Did a comet seed life on earth? The theory has been floating around for years, but a fresh study in The Astrophysical Journal offers new evidence. A team of chemists from the University of California, Berkeley and the University of Hawaii, Manoa, tried to recreate the conditions found in space to see if the right chemical building blocks of life could form. Their just-published report said that they believe they have succeeded.
Deep space is cold, dark, and airless, which makes it seems like an unlikely place for the spark of life to arise. Robert Sanders at Phys.Org explained that the Hawaiian team tried to duplicate the conditions found on an “icy snowball in space” by placing the right chemicals in a vacuum chamber set at the frigid temperature of only 10 degrees above absolute zero. Then they zapped the chamber with high-energy electrons to mimic the effect of cosmic rays.
The California team analyzed the chemicals that formed as a result. According to Sanders’ report, they found “nine different amino acids and at least two dipeptides — capable of catalyzing biological evolution on earth.”
The Astrophysical Journal ‘s abstract concluded:
“Once synthesized and incorporated into the ‘building material’ of solar systems, biomolecules at least as complex as dipeptides could have been delivered to habitable planets such as early Earth by meteorites and comets, thus seeding the beginning of life as we know it.

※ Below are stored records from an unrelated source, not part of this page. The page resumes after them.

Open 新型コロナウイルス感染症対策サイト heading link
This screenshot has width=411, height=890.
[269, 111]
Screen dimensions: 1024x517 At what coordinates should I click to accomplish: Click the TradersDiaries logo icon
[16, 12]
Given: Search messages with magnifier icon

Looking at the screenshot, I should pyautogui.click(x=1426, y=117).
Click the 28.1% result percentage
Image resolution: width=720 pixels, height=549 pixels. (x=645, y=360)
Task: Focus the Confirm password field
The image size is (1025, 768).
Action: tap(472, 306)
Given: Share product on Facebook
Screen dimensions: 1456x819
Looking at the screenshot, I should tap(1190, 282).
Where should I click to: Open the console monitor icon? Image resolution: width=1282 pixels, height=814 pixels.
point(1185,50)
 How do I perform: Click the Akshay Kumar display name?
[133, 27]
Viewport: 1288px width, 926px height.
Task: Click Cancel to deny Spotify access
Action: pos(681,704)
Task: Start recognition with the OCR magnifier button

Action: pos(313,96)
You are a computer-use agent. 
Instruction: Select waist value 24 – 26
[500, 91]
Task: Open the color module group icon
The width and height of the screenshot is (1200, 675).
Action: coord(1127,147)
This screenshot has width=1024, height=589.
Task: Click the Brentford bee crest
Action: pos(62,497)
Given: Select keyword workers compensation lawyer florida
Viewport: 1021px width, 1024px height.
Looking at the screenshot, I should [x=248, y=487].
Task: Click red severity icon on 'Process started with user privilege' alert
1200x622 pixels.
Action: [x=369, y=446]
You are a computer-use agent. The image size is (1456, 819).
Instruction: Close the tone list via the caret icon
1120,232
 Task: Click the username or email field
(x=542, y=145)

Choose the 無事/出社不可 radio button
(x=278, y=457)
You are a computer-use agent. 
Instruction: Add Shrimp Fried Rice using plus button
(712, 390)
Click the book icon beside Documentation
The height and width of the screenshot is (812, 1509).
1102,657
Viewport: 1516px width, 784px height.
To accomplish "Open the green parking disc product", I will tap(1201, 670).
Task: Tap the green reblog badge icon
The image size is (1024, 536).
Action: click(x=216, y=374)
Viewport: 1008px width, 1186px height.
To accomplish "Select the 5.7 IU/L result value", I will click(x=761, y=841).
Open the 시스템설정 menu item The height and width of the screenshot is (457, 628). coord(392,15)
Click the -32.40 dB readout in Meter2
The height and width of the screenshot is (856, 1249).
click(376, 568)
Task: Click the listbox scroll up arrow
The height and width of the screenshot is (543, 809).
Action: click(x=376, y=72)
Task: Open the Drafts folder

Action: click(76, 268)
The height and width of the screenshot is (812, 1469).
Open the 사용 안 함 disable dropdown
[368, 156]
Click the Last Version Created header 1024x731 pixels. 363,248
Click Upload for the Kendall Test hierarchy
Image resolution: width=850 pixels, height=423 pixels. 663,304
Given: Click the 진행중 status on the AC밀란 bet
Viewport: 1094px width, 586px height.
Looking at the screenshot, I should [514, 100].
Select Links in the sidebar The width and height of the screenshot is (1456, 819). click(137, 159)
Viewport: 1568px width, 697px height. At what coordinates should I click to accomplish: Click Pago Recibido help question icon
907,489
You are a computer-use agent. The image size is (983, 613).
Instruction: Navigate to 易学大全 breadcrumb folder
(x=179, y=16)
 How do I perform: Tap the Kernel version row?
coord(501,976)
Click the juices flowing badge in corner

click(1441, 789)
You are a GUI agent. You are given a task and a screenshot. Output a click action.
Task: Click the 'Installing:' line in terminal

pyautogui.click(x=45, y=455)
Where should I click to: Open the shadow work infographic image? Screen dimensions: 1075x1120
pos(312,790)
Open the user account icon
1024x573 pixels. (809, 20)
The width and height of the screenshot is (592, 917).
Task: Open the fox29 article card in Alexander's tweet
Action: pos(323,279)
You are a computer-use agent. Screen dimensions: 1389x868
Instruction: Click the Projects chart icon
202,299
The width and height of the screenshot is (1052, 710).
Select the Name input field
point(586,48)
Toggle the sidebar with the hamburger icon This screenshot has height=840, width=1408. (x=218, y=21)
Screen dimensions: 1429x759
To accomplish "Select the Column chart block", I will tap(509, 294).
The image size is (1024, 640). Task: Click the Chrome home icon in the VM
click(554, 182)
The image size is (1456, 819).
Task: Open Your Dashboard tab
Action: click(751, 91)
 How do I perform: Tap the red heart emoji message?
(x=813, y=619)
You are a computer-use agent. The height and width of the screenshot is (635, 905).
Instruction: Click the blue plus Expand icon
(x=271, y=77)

In other words, the chemical seeds can form in space on a frozen snowball like many of the comets found in orbit around our solar system. When comets get near the sun — and near our planet earth — the snowballs often melt a little, creating the distinctive long tails that we sometimes observe in our night skies.
And, apparently, they sometimes actually collide with our planet.
The next question may be just how many comets had to hammer the earth with the seeds of life before they sprouted. Michael D. Lemonick for Time reported on a theory that a “fusillade” of icy comets hit the earth far in our past, allowing our planet to become wet enough to support life. Could it be that life-forming chemicals, as well as water, were brought here by comets?
It’s nerve-wracking when huge space objects like last month’s Russian meteor slam into the earth. But we might not be here at all if not for the comets seeding life.